Thanks higgs. I must have been over that page 12 times and did not see that little morsel. Well, the upside is that 64 beats 48 but I will double check with the chat. I had thought they were closed 'til tomorrow.


----------



## higgs (May 13, 2016)

motomuso said:


> Thanks higgs. I must have been over that page 12 times and did not see that little morsel. Well, the upside is that 64 beats 48 but I will double check with the chat. I had thought they were closed 'til tomorrow.


If you look in the section where they list 16 GB sticks, there is a little disclaimer that says "special note" and if you click that it actually explains this in slightly greater detail.


----------



## motomuso (May 13, 2016)

Two more sticks ordered. Now I hope that 4 x 16 isn't somehow slower than 8 x 8.


----------



## higgs (May 13, 2016)

motomuso said:


> Two more sticks ordered. Now I hope that 4 x 16 isn't somehow slower than 8 x 8.


Go for broke - order four more on top of the two! I'm running 64gb on the cylinder - kinda wish that I had started with the 32 GB sticks so that I could total at 128 GB without the need for completely replacing all 4 DIMM's. Such is life.

As far as speed is concerned with 4x16 vs. 8x8, that should not be an issue.


----------



## motomuso (May 13, 2016)

higgs said:


> If you look in the section where they list 16 GB sticks, there is a little disclaimer that says "special note" and if you click that it actually explains this in slightly greater detail.


Ah, well that teaches me to be more aware next time. Thanks again.
Somewhere I read that the usable top was 96GB on these machines though 128 is okay for running _Windows_? I dunno - I need to try to keep _some_ $$ left as I have Spitfire plans.


----------



## motomuso (May 13, 2016)

higgs said:


> Go for broke - order four more on top of the two! I'm running 64gb on the cylinder - kinda wish that I had started with the 32 GB sticks so that I could total at 128 GB without the need for completely replacing all 4 DIMM's. Such is life.
> 
> As far as speed is concerned with 4x16 vs. 8x8, that should not be an issue.



Looks like going for broke will happen eventually.
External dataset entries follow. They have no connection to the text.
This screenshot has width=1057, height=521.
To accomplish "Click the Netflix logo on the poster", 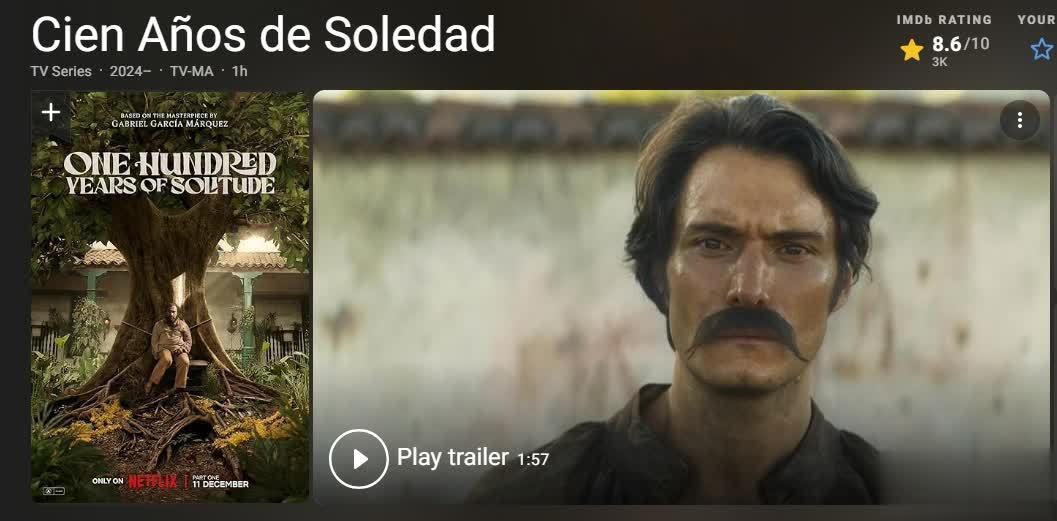I will click(x=153, y=481).
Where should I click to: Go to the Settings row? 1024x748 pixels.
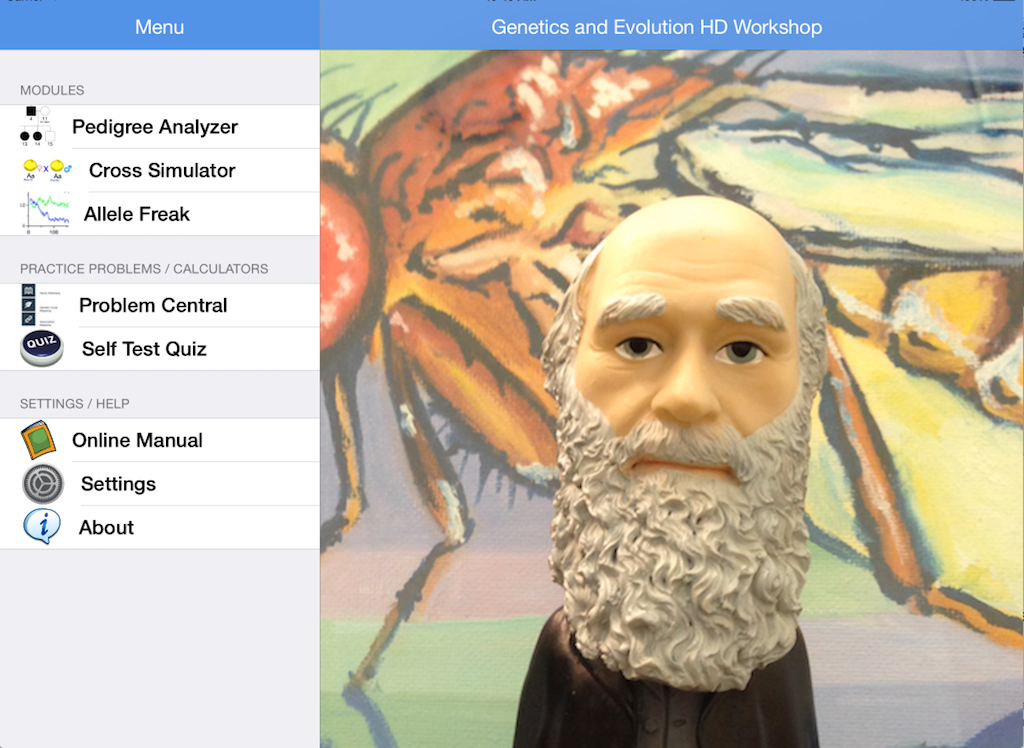click(x=160, y=484)
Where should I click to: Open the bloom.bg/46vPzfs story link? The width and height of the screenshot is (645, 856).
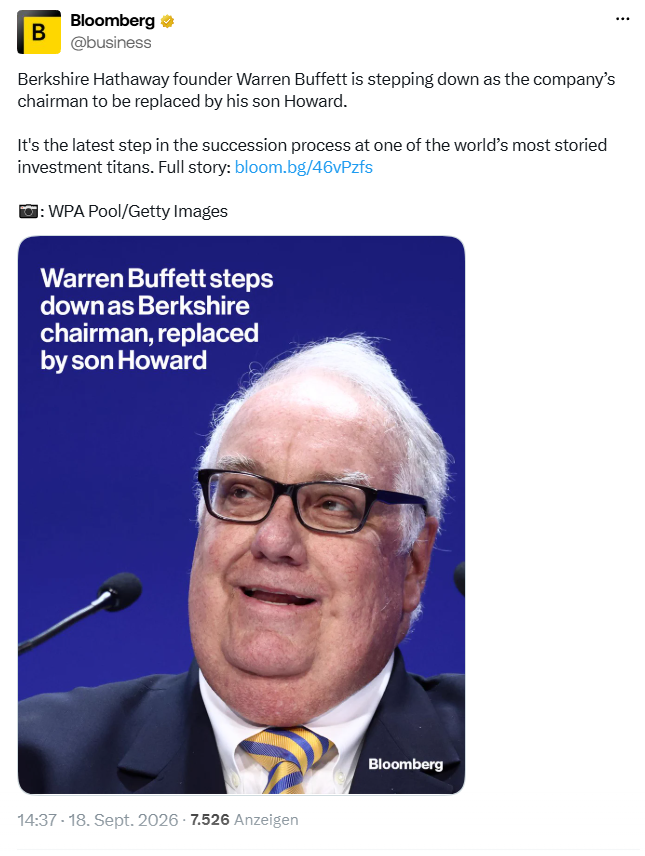coord(304,167)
This is from OWC regarding the 2009-2012 Mac Pros:

*"IMPORTANT OWC NOTE:
OS X versions prior to 10.9 Mavericks are unable to utilize more then 96GB RAM due to an operating system limitation. 128GB can be fully utilized by a 2009-2012 Mac Pro if running OS X 10.9 Mavericks or later, or if running Bootcamp with 64-bit versions of Windows XP and later, as well as with 64-bit versions of Linux."*


----------



## FriFlo (May 14, 2016)

higgs said:


> Go for broke - order four more on top of the two! I'm running 64gb on the cylinder - kinda wish that I had started with the 32 GB sticks so that I could total at 128 GB without the need for completely replacing all 4 DIMM's. Such is life.
> 
> As far as speed is concerned with 4x16 vs. 8x8, that should not be an issue.
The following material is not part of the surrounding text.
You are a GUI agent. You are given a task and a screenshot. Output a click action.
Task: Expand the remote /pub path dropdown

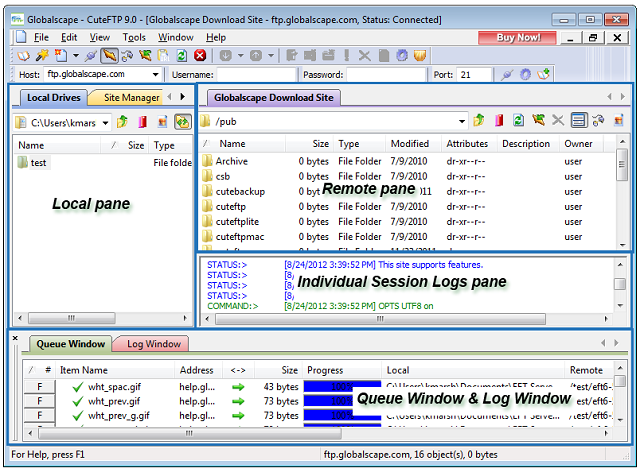tap(461, 121)
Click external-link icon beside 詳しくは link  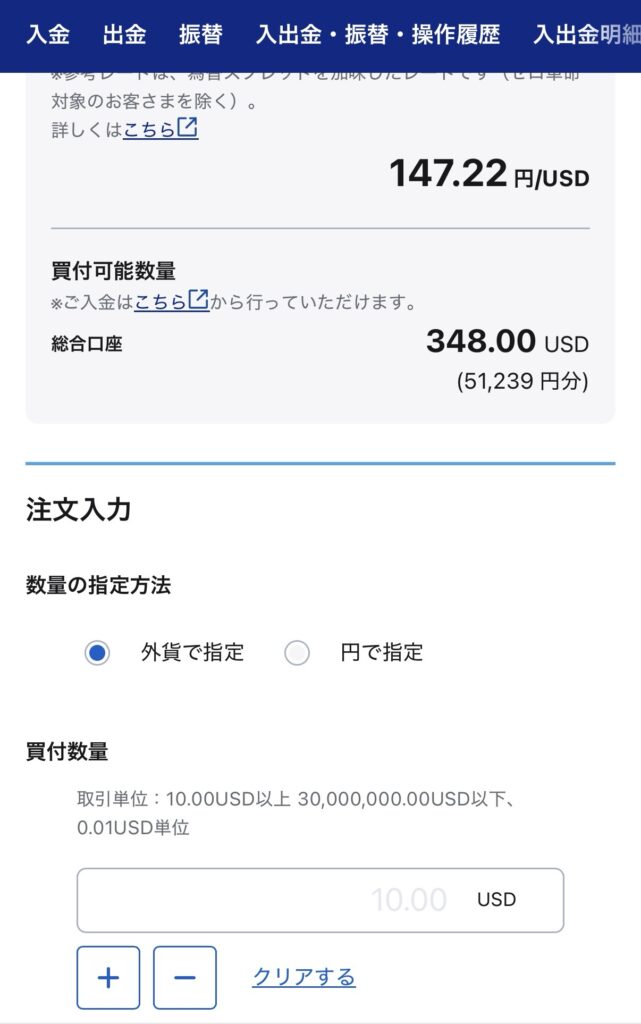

I wouldn't be to sure about that ... I am not an expert by any means, but as far as I understand, each ram slot has its bandwidth and speed and using only half of the slots should mean only half of the bandwidth and speed. Just like it is better to use multiple SSDs where your samples are stored vs just one big SSD, no?


----------



## higgs (May 14, 2016)

FriFlo said:


> I wouldn't be to sure about that ... I am not an expert by any means, but as far as I understand, each ram slot has its bandwidth and speed and using only half of the slots should mean only half of the bandwidth and speed. Just like it is better to use multiple SSDs where your samples are stored vs just one big SSD, no?


I'm no expert on the issue either but maybe there are a couple of ways to look at it... My guess is that having more RAM - particularly for larger projects or templates - would be more efficient than purging and loading samples to accommodate a leaner memory pool. So in the workflow sense, it would objectively be 'faster,' right?


----------



## higgs (May 14, 2016)

And motomuso _is_ entertaining the possibility of throwing a lot of RAM at his tower.


----------



## motomuso (May 14, 2016)

higgs said:


> I'm no expert on the issue either but maybe there are a couple of ways to look at it... My guess is that having more RAM - particularly for larger projects or templates - would be more efficient than purging and loading samples to accommodate a leaner memory pool. So in the workflow sense, it would objectively be 'faster,' right?





higgs said:


> And motomuso _is_ entertaining the possibility of throwing a lot of RAM at his tower.



Oh whoops! Looks like I may have to be be going "all in". Ah well, we only live once and this line of work was never for the faint of heart anyway.


----------



## Rex282 (May 14, 2016)

motomuso said:


> Oh whoops! Looks like I may have to be be going "all in". Ah well, we only live once and this line of work was never for the faint of heart anyway.


 
uh ohh now you did it!! now your rig will be able to FLY!!!


----------



## motomuso (May 15, 2016)

Rex282 said:


> uh ohh now you did it!! now your rig will be able to FLY!!!


Hmm, let me think a minute - 64Gb more or Spitfire's Blasty-horns Bundle...


----------